Both long-distance pipeline systems and LNG have high upfront investment costs, requiring risk sharing mechanisms being incorporated either in the project structure itself (primarily via vertical integration) and/or into the design of commercial contracts between the project developers and their customers.

Risk sharing typically translates by the buyers’ long-term commitment to pay a fixed tariff (reflective of the breakeven cost of the project and expected margin of the project developers) for the liquefaction/transportation capacity purchased on a firm basis and underpinned with ship-or-pay clause. Whilst gas sales contract structuring has been evolving towards a greater commercial flexibility (allowing for shorter term deals with less firm commitments and more diverse price formulae), transportation contracts—especially when underpinning the development of new infrastructure—have largely retained their conservative design, allowing project developers (and their lenders) to recover the initial high upfront investment cost through a stable revenue stream.

When comparing transportation costs via LNG vs long-distance pipeline systems, one should note that in the case of LNG the majority of costs—both initial investment and operational expenses—occur upfront, at the stage of liquefaction and then increase relatively slowly (less than $0.05/mmbtu/1000 km) during the transportation phase via LNGCs. In contrast, in pipeline systems transportation costs increase more swiftly ($0.5–2.5/mmbtu/1000 km) with the travelled distance.

Consequently, LNG becomes cost competitive with pipeline transportation only on long distances, typically beyond several thousand kms.
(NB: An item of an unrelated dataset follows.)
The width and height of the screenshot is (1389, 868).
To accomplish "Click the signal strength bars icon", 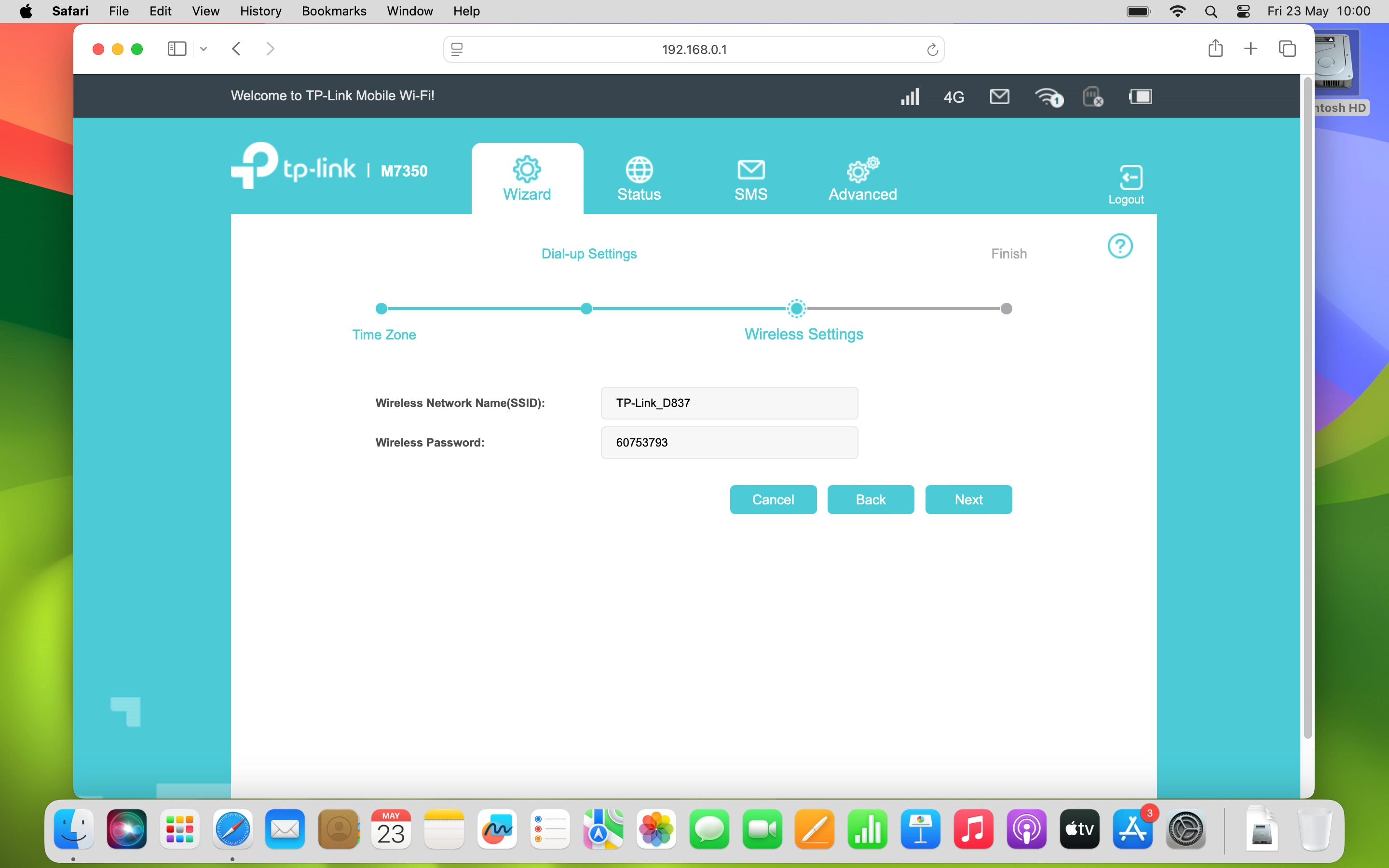I will pos(910,96).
This is illustrated in Fig. 2.22, comparing the delivery costs of LNG (assuming an average ~$2.4/mmbtu liquefaction and 0.4/mmbtu regasification fee) transported via an LNGC with a typical long-term hire of $80,000/day versus pipelines operating under a relatively low tariff rate of $0.5/mmbtu/1000 km and a higher tariff of $1/mmbtu/1000 km.

Fig. 2.22
figure 22

LNG versus pipeline transportation costs. (Source: Author)

Considering the above-described assumptions, LNG becomes cost competitive with pipeline transportation for distances above 3000–7000 kms. However, as discussed through the chapter each pipeline and each LNG project is unique and unit investment costs vary in a wide range for both type of infrastructure, which can significantly alter the “breakeven distance” between LNG and long-distance pipeline systems.
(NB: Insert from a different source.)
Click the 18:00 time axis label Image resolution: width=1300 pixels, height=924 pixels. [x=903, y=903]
The high transportation costs of natural gas compared to other primary fuels (such as coal or crude oil) is severely weighing on the cost competitiveness of methane molecules. The gas industry will need to continue to work on optimizing transportation costs.
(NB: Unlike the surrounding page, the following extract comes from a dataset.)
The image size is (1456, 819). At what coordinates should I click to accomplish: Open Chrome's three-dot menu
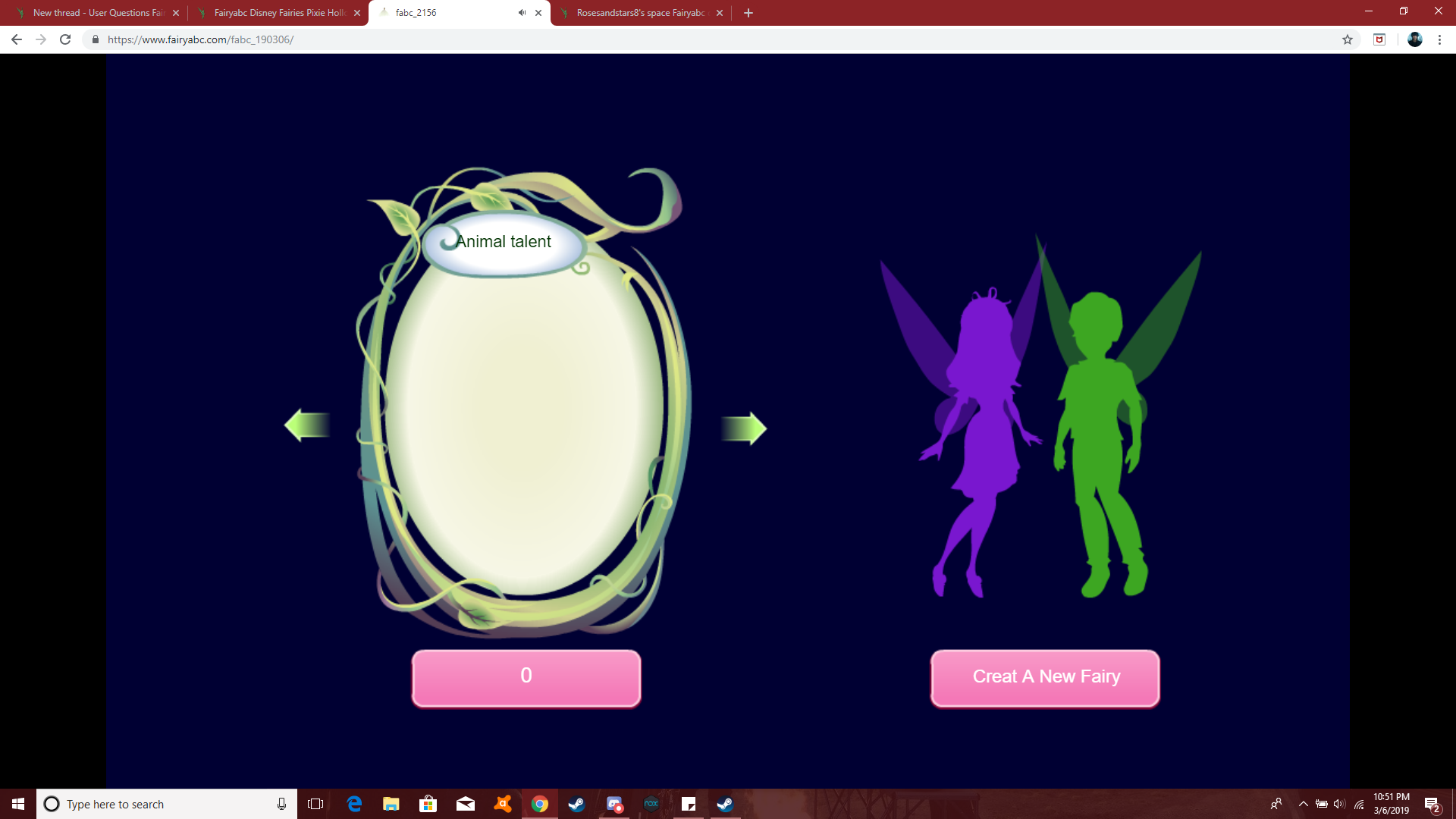tap(1440, 39)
The unit investment cost of liquefaction plants has been decreasing since the highs (over $2000/tpa) reached in the early 2010s. However, the average metric cost of projects currently under construction (~$850/tpa) is still approximately twice the unit investment cost of projects commissioned between 2000 and 2008. This highlights the potential cost reductions which might be reached through improved project management, plant design optimization and usage of innovative construction approaches (e.g. modularization, vessel conversions to FLNG).

Given the maturity of technology, the cost reduction potential in gas pipeline systems is considered to be rather limited. The design of newly built pipelines will increasingly need to take into account the requirement of improved compatibility with low-carbon gases, including hydrogen (see Chap. 4 of the Handbook, Economics of hydrogen), biomethane and synthetic gas.